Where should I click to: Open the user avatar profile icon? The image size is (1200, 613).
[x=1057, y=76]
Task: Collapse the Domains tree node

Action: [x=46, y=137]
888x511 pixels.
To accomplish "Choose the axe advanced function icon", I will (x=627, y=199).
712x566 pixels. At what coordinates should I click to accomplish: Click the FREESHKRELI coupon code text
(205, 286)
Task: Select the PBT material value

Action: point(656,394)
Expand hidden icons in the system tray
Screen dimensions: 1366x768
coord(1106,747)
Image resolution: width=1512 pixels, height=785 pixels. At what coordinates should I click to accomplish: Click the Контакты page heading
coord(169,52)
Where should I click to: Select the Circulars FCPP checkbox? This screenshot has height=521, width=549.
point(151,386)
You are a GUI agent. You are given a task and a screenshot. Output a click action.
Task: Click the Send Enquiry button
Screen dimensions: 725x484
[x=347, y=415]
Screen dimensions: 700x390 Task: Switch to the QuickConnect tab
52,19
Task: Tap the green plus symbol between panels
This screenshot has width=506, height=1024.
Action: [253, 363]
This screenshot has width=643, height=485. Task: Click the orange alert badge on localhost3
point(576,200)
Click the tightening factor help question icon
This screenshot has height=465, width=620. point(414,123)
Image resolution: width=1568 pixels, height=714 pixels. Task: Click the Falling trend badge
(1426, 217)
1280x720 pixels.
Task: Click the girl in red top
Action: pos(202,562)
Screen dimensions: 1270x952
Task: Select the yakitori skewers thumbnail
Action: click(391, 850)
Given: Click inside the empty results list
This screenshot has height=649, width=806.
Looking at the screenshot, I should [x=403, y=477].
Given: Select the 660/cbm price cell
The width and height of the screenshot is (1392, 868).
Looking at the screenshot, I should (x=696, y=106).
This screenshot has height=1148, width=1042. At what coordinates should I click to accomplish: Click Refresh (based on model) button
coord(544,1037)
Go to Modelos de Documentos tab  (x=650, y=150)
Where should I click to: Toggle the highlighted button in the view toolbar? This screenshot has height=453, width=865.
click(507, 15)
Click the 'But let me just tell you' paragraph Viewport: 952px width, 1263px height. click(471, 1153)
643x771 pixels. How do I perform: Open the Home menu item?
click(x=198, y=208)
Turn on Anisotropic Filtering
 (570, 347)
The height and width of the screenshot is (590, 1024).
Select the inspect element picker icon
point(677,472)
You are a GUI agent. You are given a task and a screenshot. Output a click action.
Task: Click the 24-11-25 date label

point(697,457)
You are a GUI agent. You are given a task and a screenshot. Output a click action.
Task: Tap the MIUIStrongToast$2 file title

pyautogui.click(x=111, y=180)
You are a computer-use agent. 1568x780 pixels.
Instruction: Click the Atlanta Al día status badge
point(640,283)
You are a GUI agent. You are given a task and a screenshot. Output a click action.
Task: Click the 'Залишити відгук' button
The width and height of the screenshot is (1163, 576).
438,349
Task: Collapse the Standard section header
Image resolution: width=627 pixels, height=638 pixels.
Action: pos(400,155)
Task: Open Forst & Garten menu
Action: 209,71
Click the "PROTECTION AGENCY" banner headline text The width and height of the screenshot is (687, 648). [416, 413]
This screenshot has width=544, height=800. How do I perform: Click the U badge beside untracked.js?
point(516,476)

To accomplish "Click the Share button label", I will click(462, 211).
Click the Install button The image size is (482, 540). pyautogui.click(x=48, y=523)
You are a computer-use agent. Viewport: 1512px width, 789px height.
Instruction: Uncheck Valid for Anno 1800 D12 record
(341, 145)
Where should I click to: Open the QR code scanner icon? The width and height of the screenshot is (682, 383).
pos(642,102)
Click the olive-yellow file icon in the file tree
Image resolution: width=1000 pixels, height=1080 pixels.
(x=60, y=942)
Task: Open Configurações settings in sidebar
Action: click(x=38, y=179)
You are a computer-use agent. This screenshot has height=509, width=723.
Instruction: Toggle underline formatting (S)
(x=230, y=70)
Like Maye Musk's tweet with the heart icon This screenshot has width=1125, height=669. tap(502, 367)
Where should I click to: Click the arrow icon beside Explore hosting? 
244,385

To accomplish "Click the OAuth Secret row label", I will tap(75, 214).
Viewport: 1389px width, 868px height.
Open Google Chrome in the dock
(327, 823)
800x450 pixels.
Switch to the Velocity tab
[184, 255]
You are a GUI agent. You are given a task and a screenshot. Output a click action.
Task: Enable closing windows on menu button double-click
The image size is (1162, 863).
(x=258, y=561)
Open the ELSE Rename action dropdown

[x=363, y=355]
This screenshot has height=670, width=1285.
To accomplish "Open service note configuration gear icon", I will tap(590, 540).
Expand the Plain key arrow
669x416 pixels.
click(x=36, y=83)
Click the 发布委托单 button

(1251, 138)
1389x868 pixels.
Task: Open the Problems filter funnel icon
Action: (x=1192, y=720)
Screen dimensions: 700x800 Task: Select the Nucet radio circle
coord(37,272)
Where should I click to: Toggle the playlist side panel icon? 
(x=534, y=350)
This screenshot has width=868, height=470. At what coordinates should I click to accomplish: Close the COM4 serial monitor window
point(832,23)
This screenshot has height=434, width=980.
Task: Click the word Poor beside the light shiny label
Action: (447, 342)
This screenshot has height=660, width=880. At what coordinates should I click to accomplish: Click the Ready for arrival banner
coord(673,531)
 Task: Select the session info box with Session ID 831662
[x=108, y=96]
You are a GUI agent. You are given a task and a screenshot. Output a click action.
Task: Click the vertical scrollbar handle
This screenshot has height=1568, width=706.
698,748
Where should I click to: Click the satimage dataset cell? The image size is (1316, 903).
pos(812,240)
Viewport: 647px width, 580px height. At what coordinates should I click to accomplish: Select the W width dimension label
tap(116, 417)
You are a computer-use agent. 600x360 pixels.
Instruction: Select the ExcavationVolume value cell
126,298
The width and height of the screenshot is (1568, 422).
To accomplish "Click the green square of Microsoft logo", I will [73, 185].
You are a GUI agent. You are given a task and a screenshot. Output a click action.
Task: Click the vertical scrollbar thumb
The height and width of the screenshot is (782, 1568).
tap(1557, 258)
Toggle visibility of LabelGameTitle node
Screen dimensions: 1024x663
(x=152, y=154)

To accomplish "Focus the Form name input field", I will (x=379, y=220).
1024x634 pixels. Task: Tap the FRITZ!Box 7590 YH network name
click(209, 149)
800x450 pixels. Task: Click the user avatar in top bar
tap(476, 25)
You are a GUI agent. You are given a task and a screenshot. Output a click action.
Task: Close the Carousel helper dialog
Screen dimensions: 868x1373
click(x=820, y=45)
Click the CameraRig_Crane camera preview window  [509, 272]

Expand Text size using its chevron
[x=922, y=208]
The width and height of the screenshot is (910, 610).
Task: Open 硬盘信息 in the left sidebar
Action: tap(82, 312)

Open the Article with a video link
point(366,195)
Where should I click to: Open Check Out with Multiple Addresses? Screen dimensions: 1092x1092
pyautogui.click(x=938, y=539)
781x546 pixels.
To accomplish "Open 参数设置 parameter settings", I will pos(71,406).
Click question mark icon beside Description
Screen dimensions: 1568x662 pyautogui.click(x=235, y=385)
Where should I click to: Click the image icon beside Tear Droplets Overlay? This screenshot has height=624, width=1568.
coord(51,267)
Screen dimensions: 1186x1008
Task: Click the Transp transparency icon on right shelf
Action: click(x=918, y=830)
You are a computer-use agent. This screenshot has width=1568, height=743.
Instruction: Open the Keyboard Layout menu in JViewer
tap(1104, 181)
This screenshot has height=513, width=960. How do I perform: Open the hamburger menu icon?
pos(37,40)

+ + + + + + +

Tell how many lines of the data contain "will". Nothing but the number belongs in the reply.

7